_Data for processing_
╔══
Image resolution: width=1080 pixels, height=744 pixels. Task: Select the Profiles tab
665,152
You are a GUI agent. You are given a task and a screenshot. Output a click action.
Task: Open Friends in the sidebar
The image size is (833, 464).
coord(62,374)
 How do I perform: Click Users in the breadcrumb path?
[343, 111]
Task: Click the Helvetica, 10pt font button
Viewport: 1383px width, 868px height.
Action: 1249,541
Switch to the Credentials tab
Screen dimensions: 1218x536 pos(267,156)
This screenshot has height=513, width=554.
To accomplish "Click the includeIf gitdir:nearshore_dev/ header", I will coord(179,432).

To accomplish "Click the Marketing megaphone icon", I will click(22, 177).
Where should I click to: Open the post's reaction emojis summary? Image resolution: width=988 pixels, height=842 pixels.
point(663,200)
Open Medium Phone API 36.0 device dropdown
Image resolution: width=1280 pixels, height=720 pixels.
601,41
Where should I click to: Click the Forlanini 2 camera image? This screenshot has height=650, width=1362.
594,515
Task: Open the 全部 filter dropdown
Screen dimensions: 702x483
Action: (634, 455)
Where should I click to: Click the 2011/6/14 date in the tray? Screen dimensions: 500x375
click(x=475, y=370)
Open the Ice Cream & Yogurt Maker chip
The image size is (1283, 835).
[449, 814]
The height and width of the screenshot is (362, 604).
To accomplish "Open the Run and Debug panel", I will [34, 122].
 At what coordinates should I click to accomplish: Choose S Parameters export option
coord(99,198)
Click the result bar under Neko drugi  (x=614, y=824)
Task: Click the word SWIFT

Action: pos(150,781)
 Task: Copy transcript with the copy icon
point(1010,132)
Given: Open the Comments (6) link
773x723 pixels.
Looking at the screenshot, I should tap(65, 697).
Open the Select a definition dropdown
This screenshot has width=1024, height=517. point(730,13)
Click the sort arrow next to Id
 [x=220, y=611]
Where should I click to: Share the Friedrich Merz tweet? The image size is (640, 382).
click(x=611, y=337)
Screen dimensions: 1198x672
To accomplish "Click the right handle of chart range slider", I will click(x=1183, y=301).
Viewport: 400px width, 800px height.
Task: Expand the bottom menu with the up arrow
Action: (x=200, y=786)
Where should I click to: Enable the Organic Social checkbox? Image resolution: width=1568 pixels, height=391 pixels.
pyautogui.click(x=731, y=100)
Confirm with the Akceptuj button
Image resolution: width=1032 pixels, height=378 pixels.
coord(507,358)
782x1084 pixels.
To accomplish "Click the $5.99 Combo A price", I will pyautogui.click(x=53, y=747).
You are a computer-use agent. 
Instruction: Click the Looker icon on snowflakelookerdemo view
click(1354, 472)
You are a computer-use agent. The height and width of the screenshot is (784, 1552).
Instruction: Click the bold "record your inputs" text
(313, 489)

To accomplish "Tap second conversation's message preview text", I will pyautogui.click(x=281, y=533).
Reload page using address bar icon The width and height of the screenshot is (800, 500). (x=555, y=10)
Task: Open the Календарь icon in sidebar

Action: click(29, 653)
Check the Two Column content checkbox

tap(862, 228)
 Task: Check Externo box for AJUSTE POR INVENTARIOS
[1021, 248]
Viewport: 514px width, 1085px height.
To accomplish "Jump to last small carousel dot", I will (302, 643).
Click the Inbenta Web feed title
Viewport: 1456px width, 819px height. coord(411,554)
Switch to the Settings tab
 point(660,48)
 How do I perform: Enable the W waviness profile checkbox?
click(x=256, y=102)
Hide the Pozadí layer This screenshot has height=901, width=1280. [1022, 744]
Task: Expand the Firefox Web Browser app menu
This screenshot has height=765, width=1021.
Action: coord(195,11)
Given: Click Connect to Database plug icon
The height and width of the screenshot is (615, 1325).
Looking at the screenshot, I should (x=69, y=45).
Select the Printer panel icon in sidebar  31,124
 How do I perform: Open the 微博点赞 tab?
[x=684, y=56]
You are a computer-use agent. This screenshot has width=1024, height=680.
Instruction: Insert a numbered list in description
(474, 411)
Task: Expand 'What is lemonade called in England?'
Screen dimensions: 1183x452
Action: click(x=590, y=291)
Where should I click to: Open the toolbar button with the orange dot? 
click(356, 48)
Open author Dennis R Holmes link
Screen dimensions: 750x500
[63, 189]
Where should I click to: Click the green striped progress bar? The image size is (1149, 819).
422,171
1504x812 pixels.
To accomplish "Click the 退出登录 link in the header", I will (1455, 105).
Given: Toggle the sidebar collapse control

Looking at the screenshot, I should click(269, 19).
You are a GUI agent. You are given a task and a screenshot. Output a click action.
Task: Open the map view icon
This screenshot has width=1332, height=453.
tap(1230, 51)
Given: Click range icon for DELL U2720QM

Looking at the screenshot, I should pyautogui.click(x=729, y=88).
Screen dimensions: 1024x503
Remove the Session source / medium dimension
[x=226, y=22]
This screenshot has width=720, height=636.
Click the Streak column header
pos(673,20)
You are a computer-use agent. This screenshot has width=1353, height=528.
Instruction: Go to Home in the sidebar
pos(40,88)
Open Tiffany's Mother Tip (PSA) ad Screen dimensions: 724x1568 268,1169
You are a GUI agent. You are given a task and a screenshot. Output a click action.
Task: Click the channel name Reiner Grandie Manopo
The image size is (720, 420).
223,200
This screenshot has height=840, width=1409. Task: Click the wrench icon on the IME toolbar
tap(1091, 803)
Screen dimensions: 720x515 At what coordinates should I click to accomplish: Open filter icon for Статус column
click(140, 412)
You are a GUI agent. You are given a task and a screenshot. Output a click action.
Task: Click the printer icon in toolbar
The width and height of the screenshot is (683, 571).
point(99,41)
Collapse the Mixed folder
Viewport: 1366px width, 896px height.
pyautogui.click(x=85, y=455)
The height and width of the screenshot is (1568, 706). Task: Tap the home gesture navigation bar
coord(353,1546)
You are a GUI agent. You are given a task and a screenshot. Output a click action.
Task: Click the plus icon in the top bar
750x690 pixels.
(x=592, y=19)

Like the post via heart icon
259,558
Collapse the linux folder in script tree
╚══
Reproduce the entries from the start up to and including the line that contains "click(x=611, y=337)", without changing anything.

_Reply to the exercise_
Image resolution: width=1080 pixels, height=744 pixels. Task: Select the Profiles tab
665,152
You are a GUI agent. You are given a task and a screenshot. Output a click action.
Task: Open Friends in the sidebar
The image size is (833, 464).
coord(62,374)
 How do I perform: Click Users in the breadcrumb path?
[343, 111]
Task: Click the Helvetica, 10pt font button
Viewport: 1383px width, 868px height.
Action: 1249,541
Switch to the Credentials tab
Screen dimensions: 1218x536 pos(267,156)
This screenshot has height=513, width=554.
To accomplish "Click the includeIf gitdir:nearshore_dev/ header", I will coord(179,432).

To accomplish "Click the Marketing megaphone icon", I will click(22, 177).
Where should I click to: Open the post's reaction emojis summary? Image resolution: width=988 pixels, height=842 pixels.
point(663,200)
Open Medium Phone API 36.0 device dropdown
Image resolution: width=1280 pixels, height=720 pixels.
601,41
Where should I click to: Click the Forlanini 2 camera image? This screenshot has height=650, width=1362.
594,515
Task: Open the 全部 filter dropdown
Screen dimensions: 702x483
Action: (634, 455)
Where should I click to: Click the 2011/6/14 date in the tray? Screen dimensions: 500x375
click(x=475, y=370)
Open the Ice Cream & Yogurt Maker chip
The image size is (1283, 835).
[449, 814]
The height and width of the screenshot is (362, 604).
To accomplish "Open the Run and Debug panel", I will [34, 122].
 At what coordinates should I click to accomplish: Choose S Parameters export option
coord(99,198)
Click the result bar under Neko drugi  (x=614, y=824)
Task: Click the word SWIFT

Action: pos(150,781)
 Task: Copy transcript with the copy icon
point(1010,132)
Given: Open the Comments (6) link
773x723 pixels.
Looking at the screenshot, I should tap(65, 697).
Open the Select a definition dropdown
This screenshot has width=1024, height=517. point(730,13)
Click the sort arrow next to Id
 [x=220, y=611]
Where should I click to: Share the Friedrich Merz tweet? The image size is (640, 382).
click(x=611, y=337)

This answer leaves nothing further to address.